#### Given instruction
Copy the lines starting at the one containing "At what coordinates" and ending at the one containing "tap(97, 175)", substituting "menu entry" for "menu item" and leaving everything else unchanged. Omit the pictures from your answer.

#### Source material
-*-

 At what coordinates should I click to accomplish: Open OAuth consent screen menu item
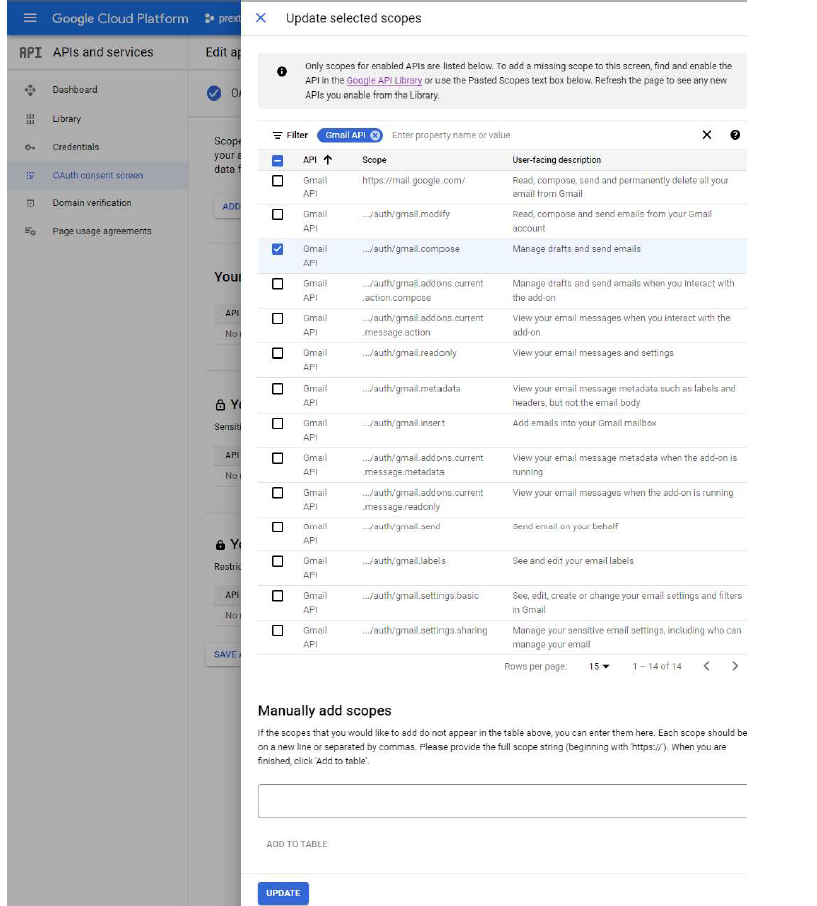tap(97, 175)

-*-

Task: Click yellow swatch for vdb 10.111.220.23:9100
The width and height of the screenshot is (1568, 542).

-*-

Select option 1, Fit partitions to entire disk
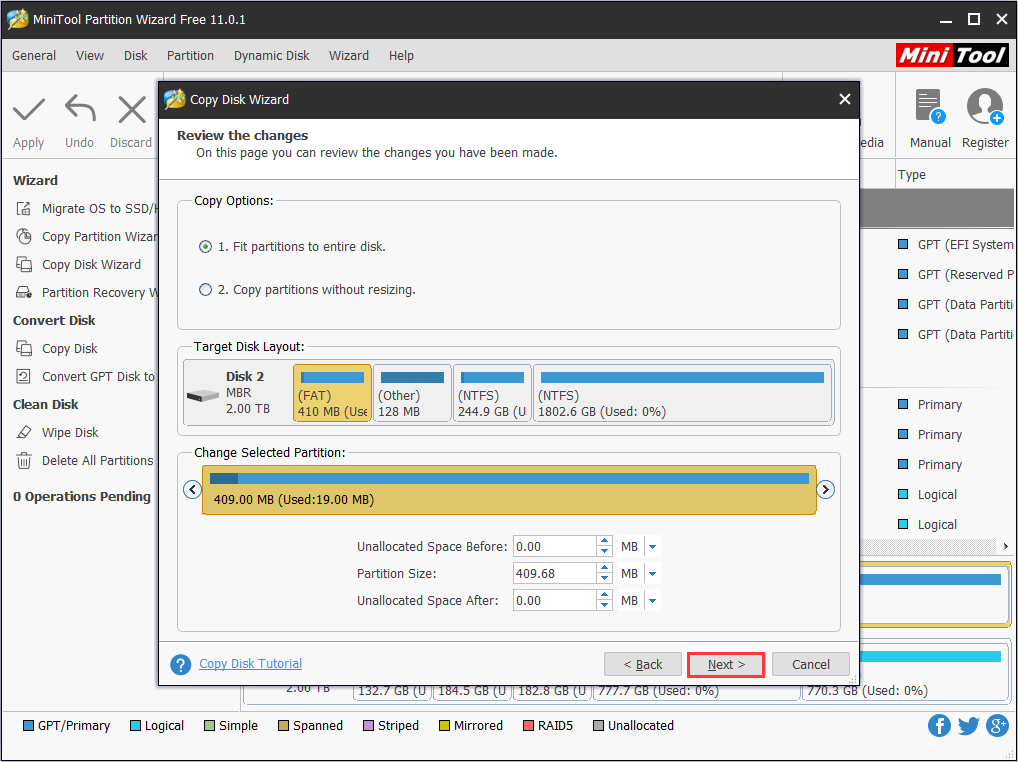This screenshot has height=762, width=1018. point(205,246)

-*-

#### Answer in full
 At what coordinates should I click to accomplish: Open OAuth consent screen menu entry
tap(97, 175)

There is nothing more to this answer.